• [TEXT EXCERPT]
■ ■ ■ ■ ■

The OWS approach is unlikely to succeed for challenges that are too broad or too politically polarizing. For example, curing cancer: While a cure is incredibly urgent and the goal is unifying, too many variations of cancer exist and they include several unique research and development challenges. Climate change is another example: particular climate challenges may be too politically polarizing to motivate the commitment required.

Can the OWS mechanisms work for politicized topics?

No topic is immune to politicization, but some issues have existing political biases that will hinder application of the mechanisms. Challenges with bipartisan agreement and public support should be prioritized, but politicization can be managed with a comprehensive understanding of the stakeholder landscape.

Can the OWS mechanisms be used broadly to improve interagency coordination?

The pandemic created an emergency environment that likely motivated behavior change at agencies, but OWS demonstrated that better agency coordination is possible.

How do you define and include relevant stakeholders?

In addition to using processes like stakeholder mapping, the leadership team must include experts across the problem space that are deeply familiar with key stakeholder groups and existing power dynamics. The problem space includes impacted portions of the public; federal agencies and offices; the administration; state, local, Tribal, and territorial governments; and private partners. 


OWS socialized the vaccination effort through HHS’s Office of Intergovernmental and External Affairs, which established communication with hospitals, healthcare providers, nursing homes, community health centers, health insurance companies, and more. HHS also worked with state, local, Tribal, and territorial partners, as well as organizations representing minority populations, to address health disparities and ensure equity in vaccination efforts. Despite this, OWS leaders expressed that better communication with expert communities was needed, as the public was confused by contradictory statements from experts who were unaware of the program details.

How can future OWS-like efforts include better communication and collaboration with the public?

Future efforts should create channels for bottom-up communication from state, local, Tribal, and territorial governments to federal partners. Encouraging feedback through community engagement can help inform distribution strategies and ensure adoption of the solution. Formalized data-sharing protocols may also help gain buy-in and confidence from relevant expert communities.

Can the OWS mechanisms be used internationally?

Possibly, but it would require more coordination and alignment between the countries involved. This could include applying the mechanisms within existing international institutions to achieve existing goals. The mechanisms could apply with revisions, such as coordination among national delegations and nongovernmental organizations, activating nongovernmental capacity, and creating geopolitical incentives for adoption.

Who was on the Operation Warp Speed leadership team?

■ ■ ■ ■ ■

• [SOURCE DATA]
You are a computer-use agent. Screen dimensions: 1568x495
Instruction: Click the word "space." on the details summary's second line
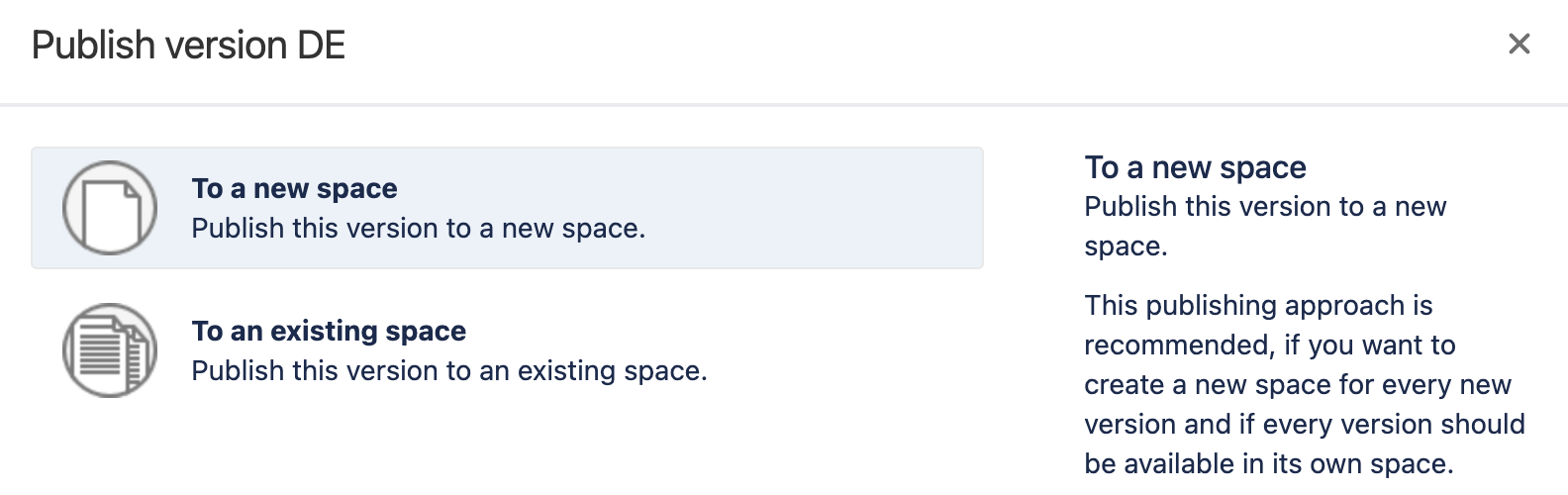click(1126, 247)
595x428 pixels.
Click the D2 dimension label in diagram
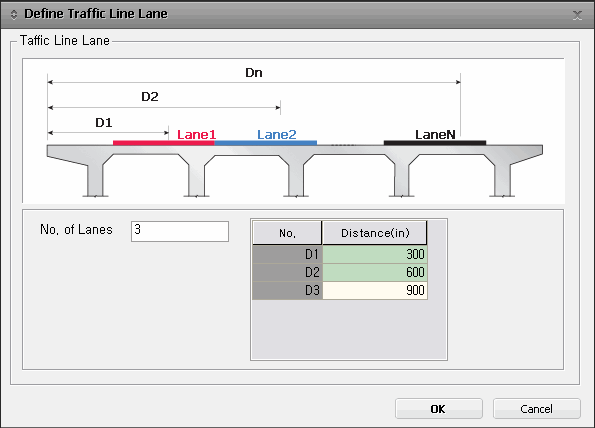click(150, 97)
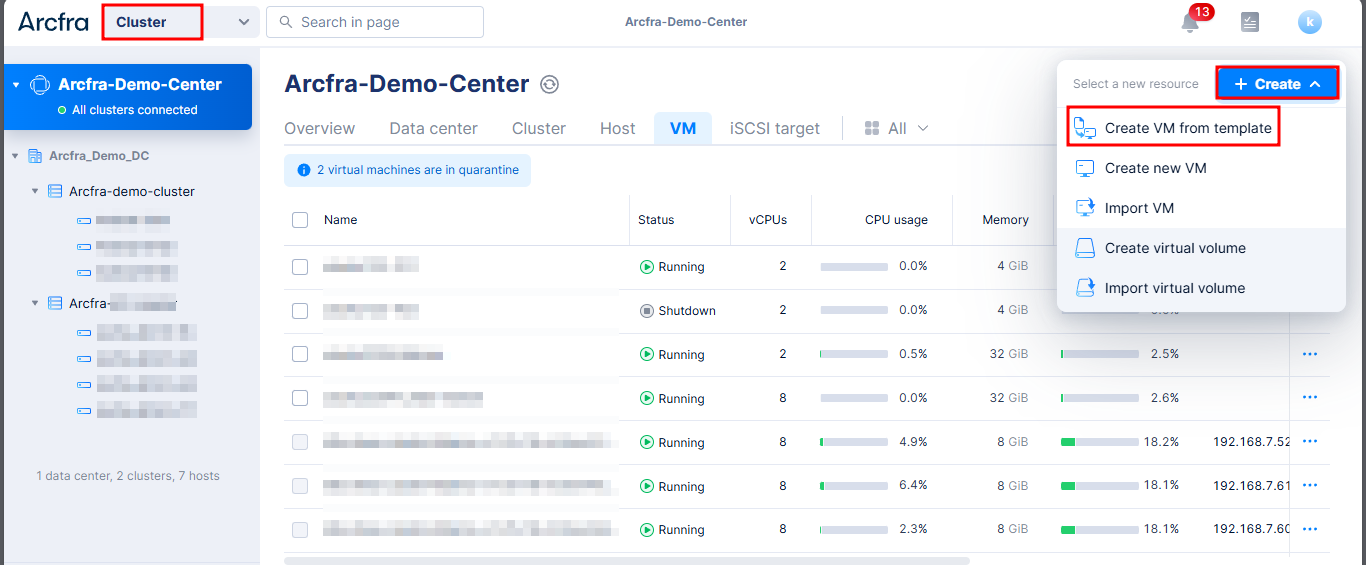The height and width of the screenshot is (565, 1366).
Task: Click the refresh icon beside Arcfra-Demo-Center title
Action: tap(549, 85)
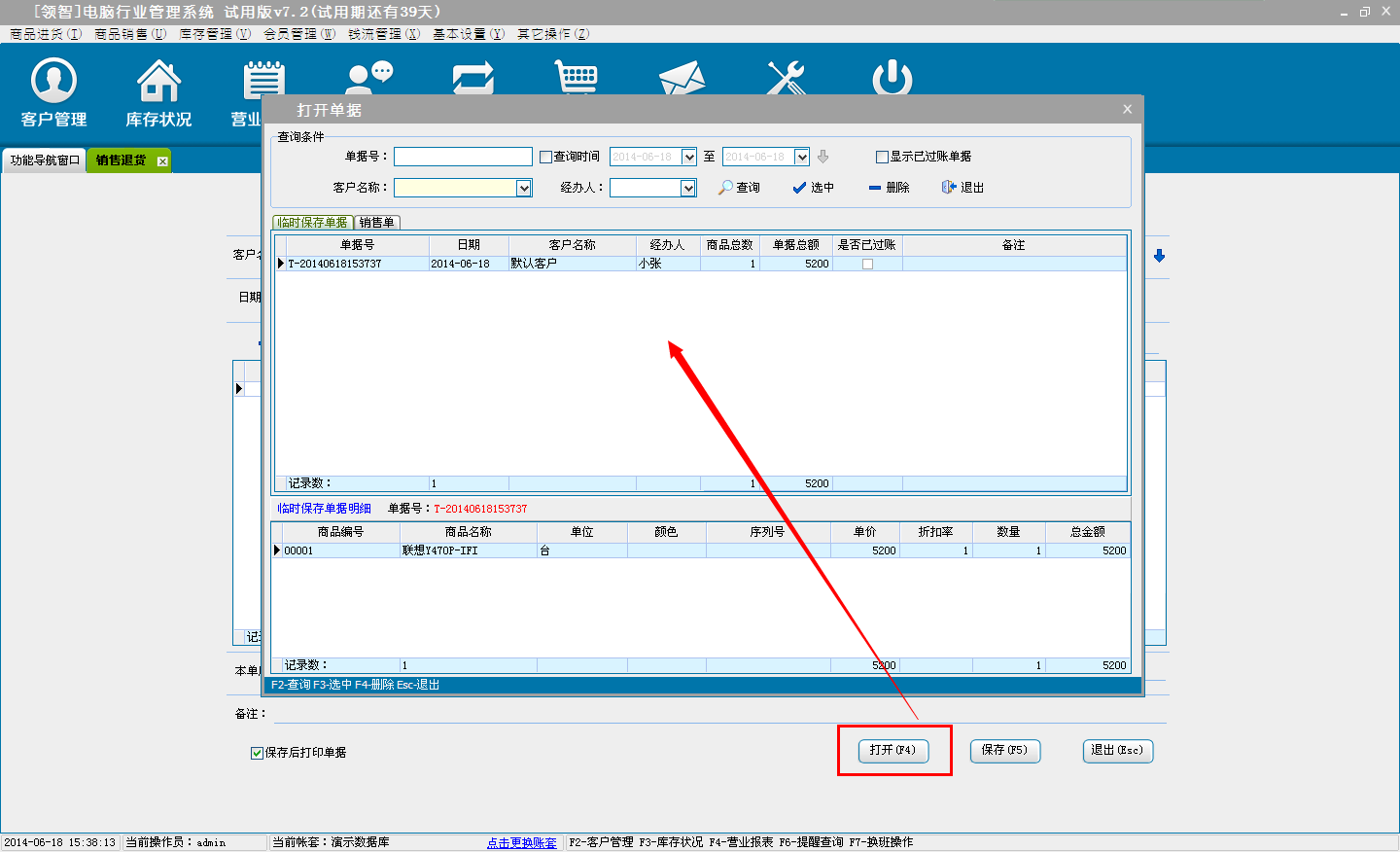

■ ■ ■ ■ ■

• [LIST OF TASKS]
A. Reproduce everything in the Operation Warp Speed excerpt from "Future efforts should" down to "Speed leadership team?".
B. Answer these questions using the Operation Warp Speed excerpt:
(i) What two challenges are given as examples for which the OWS approach is unlikely to succeed?
(ii) Through which HHS office did OWS socialize the vaccination effort?
(iii) What kind of protocols may help gain buy-in and confidence from relevant expert communities?

• [ANSWERS TO THE PROBLEMS]
A.
Future efforts should create channels for bottom-up communication from state, local, Tribal, and territorial governments to federal partners. Encouraging feedback through community engagement can help inform distribution strategies and ensure adoption of the solution. Formalized data-sharing protocols may also help gain buy-in and confidence from relevant expert communities.

Can the OWS mechanisms be used internationally?

Possibly, but it would require more coordination and alignment between the countries involved. This could include applying the mechanisms within existing international institutions to achieve existing goals. The mechanisms could apply with revisions, such as coordination among national delegations and nongovernmental organizations, activating nongovernmental capacity, and creating geopolitical incentives for adoption.

Who was on the Operation Warp Speed leadership team?

B.
(i) Curing cancer and climate change.
(ii) HHS's Office of Intergovernmental and External Affairs.
(iii) Formalized data-sharing protocols.